第一次コンゴ内戦(1996–1997)は、ザイール東部のキブ州で始まりました。ルワンダとウガンダは国境防衛と難民キャンプ無力化を掲げ、在地の反モブツ勢力や亡命政治家と組んで「コンゴ・ザイール解放民主勢力同盟(AFDL)」を組織し、ローラン=デジレ・カビラを政治的顔として擁立しました。AFDLはルワンダ国防軍・ウガンダ人民防衛軍の支援を受け、東部の都市を次々と制圧、西へ電撃的に進撃します。ザイール軍は崩壊的に退却し、1997年5月、首都キンシャサは無血に近い形で陥落、モブツは亡命、国名は「コンゴ民主共和国」へ戻り、カビラが大統領に就任しました。この過程では、難民キャンプ解体とフツ武装勢力掃討の名の下で、市民を含む多数の犠牲が生じ、後年まで真相究明が課題となりました。
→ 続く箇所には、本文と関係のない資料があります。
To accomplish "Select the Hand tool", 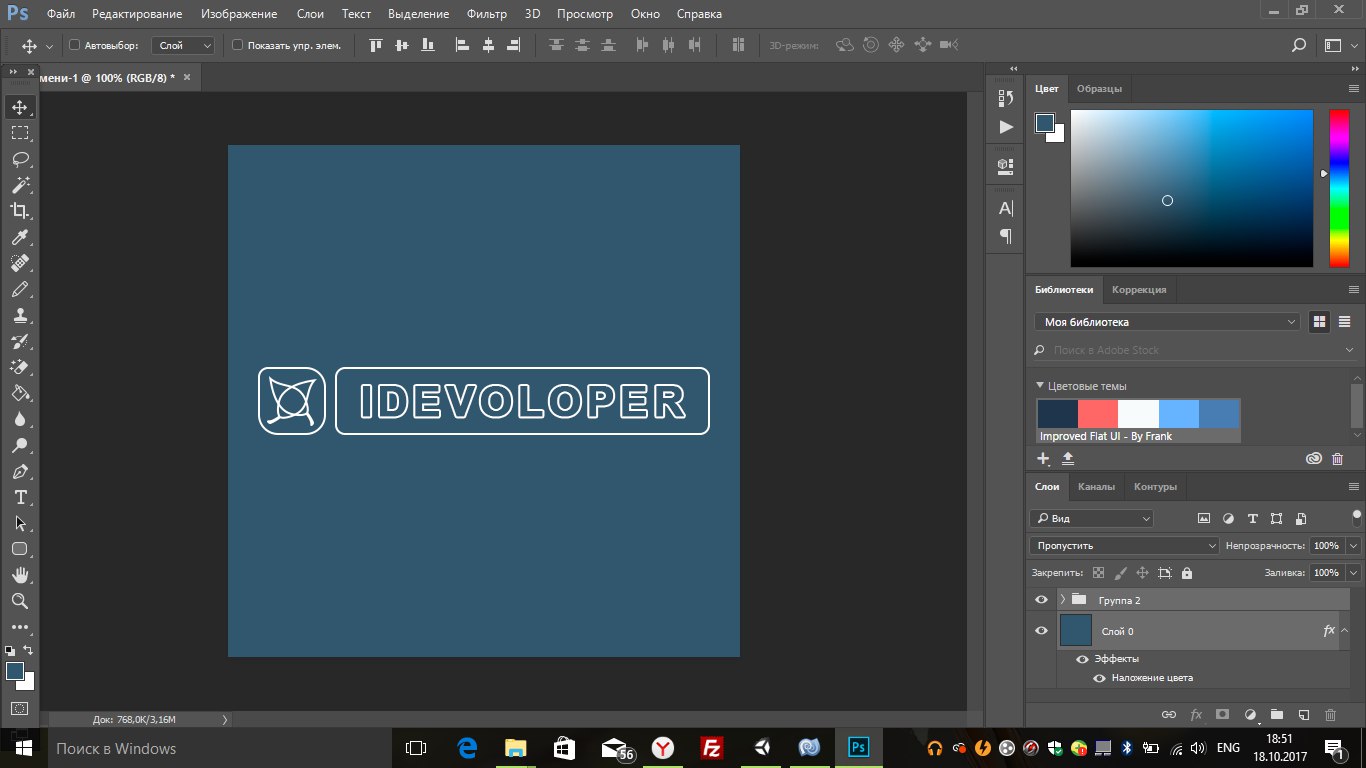I will click(x=20, y=575).
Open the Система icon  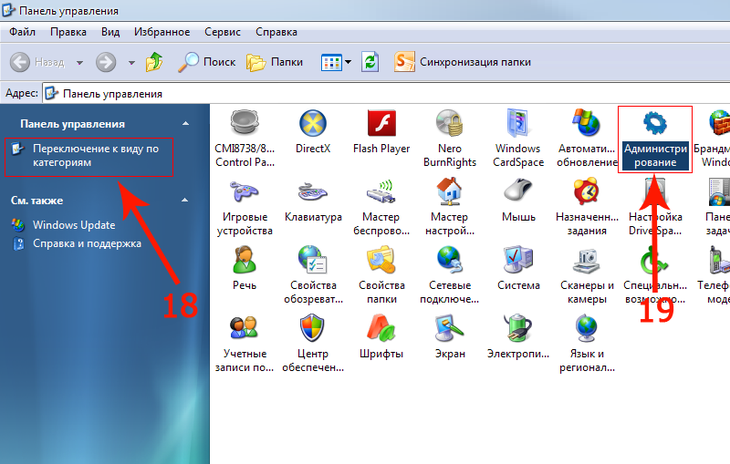(518, 259)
第二次コンゴ内戦(1998–2003)は、新政権発足からわずか一年で勃発します。カビラ政権と後見役だったルワンダ・ウガンダの間で亀裂が生じ、東部でRCD(コンゴ民主連合)や後にMLC(コンゴ解放運動)などの反政府勢力が台頭しました。これに対抗して、アンゴラ、ジンバブエ、ナミビアなどが政府側を支援して参戦し、複数の正規軍・準軍事組織・民兵・傭兵が入り乱れる「多国間内戦」の様相を呈します。1998年8月の空挺奇襲で首都制圧を狙った反乱は失敗し、戦線は東部と中部に固定化、キサンガニやイツリ、カタンガ北部などで激しい戦闘と住民虐殺、資源争奪が続きました。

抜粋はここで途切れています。